Мы с дедом и Архипкой быстренько убрали со стола трофеи, и помыв руки, расселись вокруг стола. Баба Ходора разлила по чашкам щи, наломала хлеба и положила на стол деревянные ложки. В деревне к еде относились почтительно и было принято насыщаться молча, но на сей раз деревенский этикет был нарушен.
— Рассказывай давай. — дед хмуро посмотрел на меня.
— Чего рассказывать- то? Я уже тебе все рассказал.
— Снова расскажи и по подробней, летна боль.
— Может, поедим сначала.
— А ты давай хлебай быстрей и рассказывай.
— Ладно. — Я быстренько дохлебал щи, доел горбушку хлеба и начал:
— Расскажу для ясности, с чего все началось.

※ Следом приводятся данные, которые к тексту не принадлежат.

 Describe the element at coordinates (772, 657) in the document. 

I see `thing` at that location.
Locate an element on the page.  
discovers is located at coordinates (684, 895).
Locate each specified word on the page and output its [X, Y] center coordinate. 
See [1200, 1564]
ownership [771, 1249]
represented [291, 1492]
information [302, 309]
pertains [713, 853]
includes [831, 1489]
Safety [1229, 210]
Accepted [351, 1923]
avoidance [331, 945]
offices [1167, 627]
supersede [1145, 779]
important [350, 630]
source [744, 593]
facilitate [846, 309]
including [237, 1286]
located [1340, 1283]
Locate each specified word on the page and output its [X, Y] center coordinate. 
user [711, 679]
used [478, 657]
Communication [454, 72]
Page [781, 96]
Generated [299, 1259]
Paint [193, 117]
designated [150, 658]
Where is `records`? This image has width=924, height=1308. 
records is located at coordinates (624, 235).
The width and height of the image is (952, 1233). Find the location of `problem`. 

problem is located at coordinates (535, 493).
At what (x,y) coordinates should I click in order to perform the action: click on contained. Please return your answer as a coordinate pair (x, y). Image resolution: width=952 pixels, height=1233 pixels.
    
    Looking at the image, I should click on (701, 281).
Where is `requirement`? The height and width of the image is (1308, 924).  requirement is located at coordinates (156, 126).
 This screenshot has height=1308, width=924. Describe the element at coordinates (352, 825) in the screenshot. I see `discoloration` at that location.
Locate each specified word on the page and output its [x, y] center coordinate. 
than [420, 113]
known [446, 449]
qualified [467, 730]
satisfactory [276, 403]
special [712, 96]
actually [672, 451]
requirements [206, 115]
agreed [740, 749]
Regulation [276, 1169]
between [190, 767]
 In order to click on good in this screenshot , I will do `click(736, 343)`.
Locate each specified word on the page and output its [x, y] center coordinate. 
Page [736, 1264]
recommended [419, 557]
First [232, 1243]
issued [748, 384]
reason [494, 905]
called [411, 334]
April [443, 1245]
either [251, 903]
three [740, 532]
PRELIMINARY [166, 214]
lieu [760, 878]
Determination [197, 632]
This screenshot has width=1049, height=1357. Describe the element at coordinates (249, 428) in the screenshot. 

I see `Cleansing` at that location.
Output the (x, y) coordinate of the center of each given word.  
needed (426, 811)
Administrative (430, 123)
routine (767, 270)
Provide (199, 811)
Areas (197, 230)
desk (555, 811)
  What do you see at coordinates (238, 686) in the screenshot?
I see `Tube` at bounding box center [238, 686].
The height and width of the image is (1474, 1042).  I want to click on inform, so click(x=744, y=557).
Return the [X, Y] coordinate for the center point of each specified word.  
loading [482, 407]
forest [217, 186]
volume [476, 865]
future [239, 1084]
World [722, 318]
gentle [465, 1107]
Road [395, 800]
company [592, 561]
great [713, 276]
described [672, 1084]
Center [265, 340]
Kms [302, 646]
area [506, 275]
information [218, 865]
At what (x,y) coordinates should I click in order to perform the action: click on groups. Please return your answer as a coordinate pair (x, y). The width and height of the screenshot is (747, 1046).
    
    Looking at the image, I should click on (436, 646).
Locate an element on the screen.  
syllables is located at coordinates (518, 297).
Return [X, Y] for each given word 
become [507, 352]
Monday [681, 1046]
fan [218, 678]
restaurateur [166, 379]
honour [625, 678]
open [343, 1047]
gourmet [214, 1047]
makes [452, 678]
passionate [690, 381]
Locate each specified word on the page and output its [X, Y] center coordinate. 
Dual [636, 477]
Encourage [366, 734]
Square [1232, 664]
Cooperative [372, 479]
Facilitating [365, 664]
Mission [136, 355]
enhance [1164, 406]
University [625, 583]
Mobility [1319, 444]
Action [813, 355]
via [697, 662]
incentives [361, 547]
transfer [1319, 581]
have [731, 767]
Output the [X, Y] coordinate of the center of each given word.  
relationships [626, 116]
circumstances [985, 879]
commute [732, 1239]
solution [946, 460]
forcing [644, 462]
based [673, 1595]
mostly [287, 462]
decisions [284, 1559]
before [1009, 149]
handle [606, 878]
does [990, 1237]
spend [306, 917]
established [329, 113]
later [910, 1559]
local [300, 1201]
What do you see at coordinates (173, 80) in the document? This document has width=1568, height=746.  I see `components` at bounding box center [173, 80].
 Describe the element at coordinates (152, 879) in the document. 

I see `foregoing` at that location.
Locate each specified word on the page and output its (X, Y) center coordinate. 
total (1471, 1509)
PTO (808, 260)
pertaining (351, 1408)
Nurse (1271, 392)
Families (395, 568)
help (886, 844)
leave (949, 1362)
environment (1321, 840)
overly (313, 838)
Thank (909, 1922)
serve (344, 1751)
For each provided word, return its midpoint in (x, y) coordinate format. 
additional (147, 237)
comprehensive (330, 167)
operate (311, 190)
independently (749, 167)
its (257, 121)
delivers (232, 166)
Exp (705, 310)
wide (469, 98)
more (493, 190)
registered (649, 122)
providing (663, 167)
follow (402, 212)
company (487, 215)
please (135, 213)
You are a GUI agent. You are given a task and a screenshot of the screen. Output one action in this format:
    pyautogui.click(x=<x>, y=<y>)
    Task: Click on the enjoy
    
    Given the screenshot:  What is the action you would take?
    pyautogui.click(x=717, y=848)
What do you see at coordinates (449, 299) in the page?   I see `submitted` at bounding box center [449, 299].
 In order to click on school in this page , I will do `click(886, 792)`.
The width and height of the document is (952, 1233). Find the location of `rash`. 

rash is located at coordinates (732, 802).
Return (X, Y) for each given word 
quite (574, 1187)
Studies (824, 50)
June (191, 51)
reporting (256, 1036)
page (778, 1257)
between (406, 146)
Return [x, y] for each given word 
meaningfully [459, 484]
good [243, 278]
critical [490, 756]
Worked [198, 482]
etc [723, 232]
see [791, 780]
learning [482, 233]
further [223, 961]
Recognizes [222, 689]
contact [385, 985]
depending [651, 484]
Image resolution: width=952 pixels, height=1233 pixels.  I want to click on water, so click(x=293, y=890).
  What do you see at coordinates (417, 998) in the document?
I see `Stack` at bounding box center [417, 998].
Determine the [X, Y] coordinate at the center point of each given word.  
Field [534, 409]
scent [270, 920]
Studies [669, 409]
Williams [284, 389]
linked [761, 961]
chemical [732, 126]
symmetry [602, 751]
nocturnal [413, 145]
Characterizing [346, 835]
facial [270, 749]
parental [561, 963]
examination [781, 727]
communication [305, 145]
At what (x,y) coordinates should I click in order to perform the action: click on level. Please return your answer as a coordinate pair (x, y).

Чуть больше тысячи лет назад, когда еще церковь была едина, то есть не было еще ни католиков ни православных, а верующие звались просто христианами, кто-то из римских пап озаботился созданием единого «Символа веры» и канонического «Святого писания» Библии, то есть, ну а те, что расходились с каноническим текстом, сначала видимо жгли, ну а потом кто-то из пап сообразил, что жечь не нужно, а нужно создать закрытый архив, где всю эту ересь сохранять, но так чтоб доступ к ним имел очень малый круг особо доверенных людей. Со временем там же стали прятать и всякие предметы, которые редко, но появлялись на земле и, не понятно, толи были они из далекого прошлого, толи наоборот из будущего. За такими вещами, а их называют «артефакты», ватиканские попы охотятся особенно рьяно, не жалея ни денег ни людей.